## WORK INSTRUCTION
Please return the entries, omitting and altering nothing.

··· RECORDS FOR PROCESSING

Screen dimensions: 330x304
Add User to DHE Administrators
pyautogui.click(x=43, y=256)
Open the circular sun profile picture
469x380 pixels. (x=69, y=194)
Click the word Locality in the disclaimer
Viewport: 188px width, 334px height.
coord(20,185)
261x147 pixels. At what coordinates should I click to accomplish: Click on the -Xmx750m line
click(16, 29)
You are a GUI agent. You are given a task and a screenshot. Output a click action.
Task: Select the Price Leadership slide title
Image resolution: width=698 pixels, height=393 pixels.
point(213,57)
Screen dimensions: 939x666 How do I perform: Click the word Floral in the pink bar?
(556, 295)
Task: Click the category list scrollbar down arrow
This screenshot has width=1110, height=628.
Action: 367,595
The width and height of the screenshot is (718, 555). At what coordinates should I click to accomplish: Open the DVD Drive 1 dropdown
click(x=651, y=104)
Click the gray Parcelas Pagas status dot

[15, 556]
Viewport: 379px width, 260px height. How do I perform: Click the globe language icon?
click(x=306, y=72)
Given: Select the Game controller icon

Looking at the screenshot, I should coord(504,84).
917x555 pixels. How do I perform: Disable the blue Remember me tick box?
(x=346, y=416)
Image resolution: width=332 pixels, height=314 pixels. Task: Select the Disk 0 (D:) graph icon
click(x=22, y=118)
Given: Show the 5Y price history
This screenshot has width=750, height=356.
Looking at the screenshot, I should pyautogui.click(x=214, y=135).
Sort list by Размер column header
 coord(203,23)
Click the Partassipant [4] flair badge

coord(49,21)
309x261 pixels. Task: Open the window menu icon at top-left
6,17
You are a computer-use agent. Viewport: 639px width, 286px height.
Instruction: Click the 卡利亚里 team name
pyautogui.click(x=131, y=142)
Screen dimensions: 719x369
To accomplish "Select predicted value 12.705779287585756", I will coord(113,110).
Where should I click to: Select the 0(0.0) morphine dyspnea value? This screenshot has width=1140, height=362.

······

## SOLUTION FOR THIS EXERCISE
Screen dimensions: 330x304
Add User to DHE Administrators
pyautogui.click(x=43, y=256)
Open the circular sun profile picture
469x380 pixels. (x=69, y=194)
Click the word Locality in the disclaimer
Viewport: 188px width, 334px height.
coord(20,185)
261x147 pixels. At what coordinates should I click to accomplish: Click on the -Xmx750m line
click(16, 29)
You are a GUI agent. You are given a task and a screenshot. Output a click action.
Task: Select the Price Leadership slide title
Image resolution: width=698 pixels, height=393 pixels.
point(213,57)
Screen dimensions: 939x666 How do I perform: Click the word Floral in the pink bar?
(556, 295)
Task: Click the category list scrollbar down arrow
This screenshot has width=1110, height=628.
Action: 367,595
The width and height of the screenshot is (718, 555). At what coordinates should I click to accomplish: Open the DVD Drive 1 dropdown
click(x=651, y=104)
Click the gray Parcelas Pagas status dot

[15, 556]
Viewport: 379px width, 260px height. How do I perform: Click the globe language icon?
click(x=306, y=72)
Given: Select the Game controller icon

Looking at the screenshot, I should coord(504,84).
917x555 pixels. How do I perform: Disable the blue Remember me tick box?
(x=346, y=416)
Image resolution: width=332 pixels, height=314 pixels. Task: Select the Disk 0 (D:) graph icon
click(x=22, y=118)
Given: Show the 5Y price history
This screenshot has width=750, height=356.
Looking at the screenshot, I should pyautogui.click(x=214, y=135).
Sort list by Размер column header
 coord(203,23)
Click the Partassipant [4] flair badge

coord(49,21)
309x261 pixels. Task: Open the window menu icon at top-left
6,17
You are a computer-use agent. Viewport: 639px width, 286px height.
Instruction: Click the 卡利亚里 team name
pyautogui.click(x=131, y=142)
Screen dimensions: 719x369
To accomplish "Select predicted value 12.705779287585756", I will coord(113,110).
Where should I click to: Select the 0(0.0) morphine dyspnea value? This screenshot has width=1140, height=362.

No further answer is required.